Dress for the temple


The Balinese temple dress must be worn to attend a Balinese ceremony. It is the finest traditional dress, woven batik called Kamben.


Be careful, sarongs are only worn for everyday use, not for temples.


Women wear an upper garment called an Anteng or a larger Selendang, which is thrown like beautiful shawl over one shoulder during a temple ceremony. On very important occasions, like a wedding or tooth-filing, women wear a black corset and over it a wonderful coloured sash, known as a Sabuk, very often adorned with gold leaf or bronze paint to make the dress special. Slightly less formal is the colourful lacy blouse called Kebaya, which is originally Javanese.


Until the 1930s, Balinese women went to the temple with their upper bodies naked, but the Dutch persuaded them to cover up.

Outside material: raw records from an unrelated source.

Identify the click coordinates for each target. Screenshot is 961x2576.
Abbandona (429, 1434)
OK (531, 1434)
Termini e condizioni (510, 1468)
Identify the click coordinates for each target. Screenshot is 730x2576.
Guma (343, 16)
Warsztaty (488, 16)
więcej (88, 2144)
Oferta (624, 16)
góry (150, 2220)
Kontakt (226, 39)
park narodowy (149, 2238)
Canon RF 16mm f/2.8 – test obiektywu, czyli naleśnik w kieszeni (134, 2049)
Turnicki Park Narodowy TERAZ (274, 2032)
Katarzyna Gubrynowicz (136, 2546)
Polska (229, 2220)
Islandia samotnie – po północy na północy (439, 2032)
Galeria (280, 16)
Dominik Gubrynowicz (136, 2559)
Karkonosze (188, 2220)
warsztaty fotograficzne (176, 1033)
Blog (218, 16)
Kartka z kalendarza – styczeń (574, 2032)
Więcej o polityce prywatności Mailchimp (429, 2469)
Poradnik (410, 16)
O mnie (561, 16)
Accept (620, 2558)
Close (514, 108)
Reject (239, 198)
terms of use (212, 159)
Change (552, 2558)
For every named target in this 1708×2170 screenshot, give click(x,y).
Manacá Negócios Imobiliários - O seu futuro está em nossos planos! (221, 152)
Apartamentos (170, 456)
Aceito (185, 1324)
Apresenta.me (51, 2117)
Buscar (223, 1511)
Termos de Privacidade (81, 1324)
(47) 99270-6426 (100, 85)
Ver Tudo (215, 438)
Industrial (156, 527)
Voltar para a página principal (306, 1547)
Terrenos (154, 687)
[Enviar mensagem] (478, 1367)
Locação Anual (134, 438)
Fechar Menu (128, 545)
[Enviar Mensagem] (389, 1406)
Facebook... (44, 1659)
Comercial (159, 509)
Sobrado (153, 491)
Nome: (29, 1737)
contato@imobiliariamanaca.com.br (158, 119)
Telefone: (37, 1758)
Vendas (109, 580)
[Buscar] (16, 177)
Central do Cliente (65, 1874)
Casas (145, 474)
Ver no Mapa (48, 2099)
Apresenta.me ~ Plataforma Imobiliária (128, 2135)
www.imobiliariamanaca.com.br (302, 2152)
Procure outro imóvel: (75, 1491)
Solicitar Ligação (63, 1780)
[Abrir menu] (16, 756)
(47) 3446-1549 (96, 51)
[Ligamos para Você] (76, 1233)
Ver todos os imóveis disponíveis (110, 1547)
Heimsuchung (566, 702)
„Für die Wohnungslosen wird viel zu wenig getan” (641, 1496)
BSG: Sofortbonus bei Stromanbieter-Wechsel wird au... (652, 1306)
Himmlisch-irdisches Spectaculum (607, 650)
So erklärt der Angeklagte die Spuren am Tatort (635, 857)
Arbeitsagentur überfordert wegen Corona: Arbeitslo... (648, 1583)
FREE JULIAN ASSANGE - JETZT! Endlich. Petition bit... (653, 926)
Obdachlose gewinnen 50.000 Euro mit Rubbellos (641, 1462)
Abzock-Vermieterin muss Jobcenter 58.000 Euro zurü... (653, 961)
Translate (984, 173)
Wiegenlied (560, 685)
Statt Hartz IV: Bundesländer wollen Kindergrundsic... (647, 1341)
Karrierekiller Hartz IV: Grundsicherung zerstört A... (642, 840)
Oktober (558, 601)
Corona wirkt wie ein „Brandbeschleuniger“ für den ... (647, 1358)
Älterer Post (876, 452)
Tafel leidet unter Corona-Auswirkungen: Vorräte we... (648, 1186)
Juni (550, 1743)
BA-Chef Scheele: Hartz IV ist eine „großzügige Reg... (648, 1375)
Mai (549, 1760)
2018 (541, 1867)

Men wear a piece of cloth called a Saput over the Kamben, which is bright yellow or white. Both are tied to the belt, Sabuk. On the head, they wear an Udeng. The front wing from headwear symbolises Shiva, when part wrapped around the head Brahma. The formal headwear for the ceremony is like a half-moon or sun.


The relationship between the formal dress and chakras


Chakras are energy centres in our bodies. Certain emotions and desires are associated with each one. The purpose of the temple dress is to control some of their desires and to focus attention to a higher purpose.


Six chakras of the body controlled by a Balinese formal dress:

  • The third eye (ajna), located in the pineal plexus, is connected to pure energy and enlightenment. The purpose of a man’s headwear Udeng is to tie and focus his consciousness to the point of utter purity and distinguish it from all other personal desires holding them down. Many women wear a white headband for a similar purpose.
  • The throat (vishuddha), located in the crotid plexus, connected to the ether, is associated with knowledge, wisdom and understanding. This area remains open.
  • The heart (anahata), located in the cardiac plexus, connected to the air, is associated with sharing, love, devotion, selfless service and compassion. It’s covered by a shirt or
  • The navel (manipura), located in the solar plexus, connected to fire, is associated with immortality, longevity, power, authority and wealth. These desires are harnessed by the Selendang
  • The genitals (svadhisthana), located in the hypogastric plexus, connected to water are associated with family, sexual urges and fantasy. These instincts are harnessed by the Saput and Sabuk.
  • The perineum (mulhadhara), located in the pelvis plexus, connected to Earth, is associated with being grounded, security, basic biological needs and shelter. These instincts are harnessed by the Kamben.


History of clothing


As with nearly everything in Bali, clothing has a divine origin too.

According to ancient manuscripts, Brahma created first the world and settled it with people. But they were naked at first. Kala The destroyer ate them. This distressed the preserver god Vishnu and he sent gods and goddesses to Earth to civilize people.

Ratih, Moon goddess, taught humans how to weave clothes from plants.

At first, they used grass to cover themselves, later loincloths made from tree bark.


The Purnama Bali texts mention spun and woven dress from the leaves of the bayu plant.